According to Mr Miller, Albury’s Supply Company – which provides BEC with automotive service parts and maintenance – last week suspended the corporation’s account until payment was made. This week he said a second company did the same.
He said the corporation was drowning in a $450m debt.
Despite BEC’s poor financial position, Mr Miller said the 1,200 people employed at the corporation were still slated to receive hefty Christmas bonuses ranging from $1,200 to $3,000.
He said the corporation was looking at a ballpark figure of around $1.3m for this year’s holiday payout. Mr Miller made the revelation as a guest on Guardian Talk Radio’s “Let’s Talk Live”.
However, Mr Miller’s candid discussion during the talk show infuriated Bahamas Electrical Workers Union (BEWU) President Paul Maynard.
In an interview with The Tribune, Mr Maynard accused Mr Miller of “being childish and acting like a spoiled brat”.
This comes in the wake of continued tension between the union and Mr Miller over an industrial agreement that has not been approved. He said the BEWU was expected to visit the Department of Labour today at 11am to begin the process of obtaining a strike vote.

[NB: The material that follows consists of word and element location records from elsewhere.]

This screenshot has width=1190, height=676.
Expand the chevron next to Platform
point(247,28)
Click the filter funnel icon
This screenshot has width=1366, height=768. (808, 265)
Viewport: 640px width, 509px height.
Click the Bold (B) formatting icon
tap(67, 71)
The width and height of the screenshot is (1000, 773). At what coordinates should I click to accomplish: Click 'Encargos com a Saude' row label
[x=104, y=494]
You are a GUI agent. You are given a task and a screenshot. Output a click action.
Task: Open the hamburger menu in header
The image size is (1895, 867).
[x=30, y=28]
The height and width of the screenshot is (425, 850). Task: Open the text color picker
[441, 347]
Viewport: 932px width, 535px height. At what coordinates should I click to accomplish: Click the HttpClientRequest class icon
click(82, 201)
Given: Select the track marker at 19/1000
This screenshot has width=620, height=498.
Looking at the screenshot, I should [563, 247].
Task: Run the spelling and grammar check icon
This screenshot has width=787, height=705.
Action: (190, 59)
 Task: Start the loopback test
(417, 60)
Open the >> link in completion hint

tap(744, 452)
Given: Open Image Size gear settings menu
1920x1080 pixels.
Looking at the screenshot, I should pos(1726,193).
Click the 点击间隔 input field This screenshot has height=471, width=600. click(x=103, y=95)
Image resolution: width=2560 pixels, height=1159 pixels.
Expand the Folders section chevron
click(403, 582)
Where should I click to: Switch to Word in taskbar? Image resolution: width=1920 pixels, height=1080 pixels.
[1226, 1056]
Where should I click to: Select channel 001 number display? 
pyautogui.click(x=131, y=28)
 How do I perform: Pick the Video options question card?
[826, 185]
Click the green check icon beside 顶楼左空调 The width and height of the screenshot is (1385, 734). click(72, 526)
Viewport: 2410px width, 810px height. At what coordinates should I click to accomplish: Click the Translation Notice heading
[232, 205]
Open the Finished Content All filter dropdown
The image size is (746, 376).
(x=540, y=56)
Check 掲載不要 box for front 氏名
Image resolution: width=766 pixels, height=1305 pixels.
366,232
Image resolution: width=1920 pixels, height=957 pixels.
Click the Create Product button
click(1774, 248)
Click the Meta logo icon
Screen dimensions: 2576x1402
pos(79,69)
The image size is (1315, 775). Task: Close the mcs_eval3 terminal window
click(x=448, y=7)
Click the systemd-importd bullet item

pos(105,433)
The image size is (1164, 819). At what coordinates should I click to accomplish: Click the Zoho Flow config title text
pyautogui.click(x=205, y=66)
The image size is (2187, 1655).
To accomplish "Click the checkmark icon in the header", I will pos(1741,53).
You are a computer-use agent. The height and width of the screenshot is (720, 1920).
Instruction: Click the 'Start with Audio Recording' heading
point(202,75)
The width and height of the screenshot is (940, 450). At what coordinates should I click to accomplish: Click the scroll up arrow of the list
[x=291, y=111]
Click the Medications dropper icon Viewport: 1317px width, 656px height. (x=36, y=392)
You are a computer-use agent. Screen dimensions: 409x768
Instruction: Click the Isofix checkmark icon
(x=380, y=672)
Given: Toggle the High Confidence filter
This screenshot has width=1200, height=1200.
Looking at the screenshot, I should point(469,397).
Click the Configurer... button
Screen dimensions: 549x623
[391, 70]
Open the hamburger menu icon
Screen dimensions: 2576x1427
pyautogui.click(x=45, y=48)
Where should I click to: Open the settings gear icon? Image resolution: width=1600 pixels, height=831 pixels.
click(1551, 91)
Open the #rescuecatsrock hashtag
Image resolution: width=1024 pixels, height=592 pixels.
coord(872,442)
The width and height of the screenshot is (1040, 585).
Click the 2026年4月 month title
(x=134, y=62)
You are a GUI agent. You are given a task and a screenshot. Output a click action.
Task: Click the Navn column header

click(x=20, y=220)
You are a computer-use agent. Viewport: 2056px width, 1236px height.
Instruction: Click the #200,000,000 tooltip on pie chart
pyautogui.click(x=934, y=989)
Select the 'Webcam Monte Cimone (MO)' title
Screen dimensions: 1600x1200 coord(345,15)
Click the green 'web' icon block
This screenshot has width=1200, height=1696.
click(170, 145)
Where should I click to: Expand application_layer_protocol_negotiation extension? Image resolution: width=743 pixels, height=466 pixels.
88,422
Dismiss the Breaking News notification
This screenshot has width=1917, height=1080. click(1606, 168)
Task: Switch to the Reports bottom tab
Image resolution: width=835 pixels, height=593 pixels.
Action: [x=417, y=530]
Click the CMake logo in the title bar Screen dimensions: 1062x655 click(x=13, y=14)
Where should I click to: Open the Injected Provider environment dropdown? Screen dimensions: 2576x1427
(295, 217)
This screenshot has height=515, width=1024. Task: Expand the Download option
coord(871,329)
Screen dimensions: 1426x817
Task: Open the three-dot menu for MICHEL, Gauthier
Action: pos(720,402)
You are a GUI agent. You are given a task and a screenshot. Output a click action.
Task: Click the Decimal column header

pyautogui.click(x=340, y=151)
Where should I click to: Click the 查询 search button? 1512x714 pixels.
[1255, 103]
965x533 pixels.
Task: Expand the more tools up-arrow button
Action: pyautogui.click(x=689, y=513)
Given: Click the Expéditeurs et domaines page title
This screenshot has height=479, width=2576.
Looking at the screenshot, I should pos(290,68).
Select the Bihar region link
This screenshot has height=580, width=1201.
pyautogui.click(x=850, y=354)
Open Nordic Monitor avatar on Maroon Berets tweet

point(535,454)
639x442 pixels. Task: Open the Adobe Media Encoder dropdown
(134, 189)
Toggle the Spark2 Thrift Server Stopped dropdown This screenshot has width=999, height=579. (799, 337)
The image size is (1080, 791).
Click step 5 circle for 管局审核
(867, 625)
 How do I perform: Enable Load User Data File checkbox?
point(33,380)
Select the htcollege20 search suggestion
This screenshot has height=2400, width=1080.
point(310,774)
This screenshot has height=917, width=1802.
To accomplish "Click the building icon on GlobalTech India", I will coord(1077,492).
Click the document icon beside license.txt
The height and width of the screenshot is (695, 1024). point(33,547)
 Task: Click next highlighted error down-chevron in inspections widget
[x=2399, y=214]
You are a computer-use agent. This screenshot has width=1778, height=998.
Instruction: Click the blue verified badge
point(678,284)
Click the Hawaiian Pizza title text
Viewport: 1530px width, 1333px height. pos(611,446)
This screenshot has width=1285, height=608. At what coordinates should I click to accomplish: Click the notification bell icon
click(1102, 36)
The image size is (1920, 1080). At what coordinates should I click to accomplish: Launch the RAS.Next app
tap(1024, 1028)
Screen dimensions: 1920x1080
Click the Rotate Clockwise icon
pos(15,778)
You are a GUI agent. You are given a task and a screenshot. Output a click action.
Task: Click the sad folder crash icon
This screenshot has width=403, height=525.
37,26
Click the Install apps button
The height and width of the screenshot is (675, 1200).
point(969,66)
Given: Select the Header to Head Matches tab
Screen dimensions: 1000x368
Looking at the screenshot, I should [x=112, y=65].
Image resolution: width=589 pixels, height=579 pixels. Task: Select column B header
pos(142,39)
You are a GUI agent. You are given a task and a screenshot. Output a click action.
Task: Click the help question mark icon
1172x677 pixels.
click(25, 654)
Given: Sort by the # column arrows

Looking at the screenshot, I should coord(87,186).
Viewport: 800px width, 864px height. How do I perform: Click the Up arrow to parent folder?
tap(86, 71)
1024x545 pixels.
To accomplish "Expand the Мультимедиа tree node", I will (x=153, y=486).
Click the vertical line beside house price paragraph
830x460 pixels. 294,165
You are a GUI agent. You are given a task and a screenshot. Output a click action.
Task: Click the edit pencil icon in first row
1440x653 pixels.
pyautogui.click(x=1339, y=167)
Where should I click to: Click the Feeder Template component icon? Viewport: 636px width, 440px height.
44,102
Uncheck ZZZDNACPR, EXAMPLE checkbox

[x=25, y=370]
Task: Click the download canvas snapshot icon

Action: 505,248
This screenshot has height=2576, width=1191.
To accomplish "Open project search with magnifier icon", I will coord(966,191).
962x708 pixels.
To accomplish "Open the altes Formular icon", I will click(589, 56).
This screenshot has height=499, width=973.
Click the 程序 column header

Meanwhile, the union remains on work to rule.
“There is no point in Mr Miller talking to me if one of my members get hurt because of him spreading people’s personal information about salaries and bonuses,” Mr Maynard said.
Mr Miller told The Tribune: “What usually happens is we have to pay Shell for fuel before we do anything else. Each month we have to ration. It’s not that we don’t have the money but every month it’s like robbing Peter to pay Paul.
“I don’t think it was that much of money owed. It was in the thousands because we usually pay every five or six weeks.”
As it stands, Mr Miller said BEC pays out $48 million in salaries annually with 25 per cent of that figure allocated to overtime pay.
“BEC employees have always been the highest paid workers in this country,” he said.
“The average salary in BEC exceeds $40,000 (per year) while the average salary in the public service is around $18,000. So the first thing you look at is where can we cut costs? Where can we make this corporation a viable entity to take the load off the backs of Bahamian people? Four thousand of whom are (without electricity) today because they cannot pay their bills,” Mr Miller said during the show.
Mr Miller added that over the last decade, BEC has paid more than $100 million in overtime fees. He said moving forward, there were plans to reduce the payout to around $500,000 per year.
On Tuesday, around 100 BEWU members demonstrated outside BEC’s main offices and got into a heated confrontation with Mr Miller as he got out of his car.